To add a little further context to Buffy's and Pete Clark's: in the U.S. in the current state of things, as I see in my own math R1 state univ (I'm on grad admissions), the total number of (EDIT: not admissions) applicants is perhaps 30% greater than usual. At the same time, economic constraints (partly due to uncertainty about the course of the pandemic) are reducing the number of offers we can make, and also reducing the volatility we can tolerate in the outcomes of offers made.
Further, the partly-good idea of the April 15 common date (in the U.S.) for commitment to grad programs tends to make us prefer to make offers to (good) people who've given some indication that they'd come to our program if we made the offer. E.g., at least some explicit mention of our university and some relevant people on our faculty. Otherwise, we figure we're just a back-up, and the April 15 thing has game-theoretic implications.

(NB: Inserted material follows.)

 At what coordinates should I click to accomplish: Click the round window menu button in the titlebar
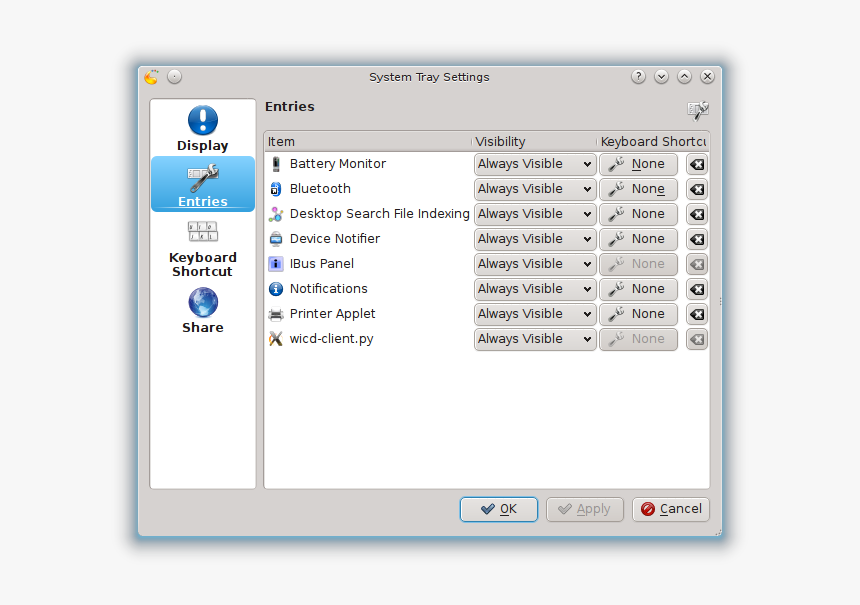click(174, 76)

So there's a confluence of complications in this cycle.
EDIT: currently, as ever, contacting potentially relevant faculty by email is some evidence of your genuine interest. But/and this should be clear in your statement of purpose. If you don't get a first-round offer from a school, you can tell the Grad Office (in that dept) that you still are definitely interested in being on their "wait list" (or whatever they call it). And follow up again on April 14... :) Of course (!!!) if you send spammy-sounding emails, it won't help at all.
EDIT2: and, as Noah Snyder comments, international students may cost a department more in terms of the budget-games of tuition, and may create complications in terms of English fluency for functioning as teaching assistants. The other current features amplify these aspects in an unfortunate way.
I should also note that at my univ the math dept is NOT allowed to claim that we cannot cover all the math courses, due to reduced personnel (hiring freeze on faculty, for example). So we really need all new grad students (if not on fellowships or RA's) to be able to "hit the ground running" in terms of teaching. English problems are very unhelpful.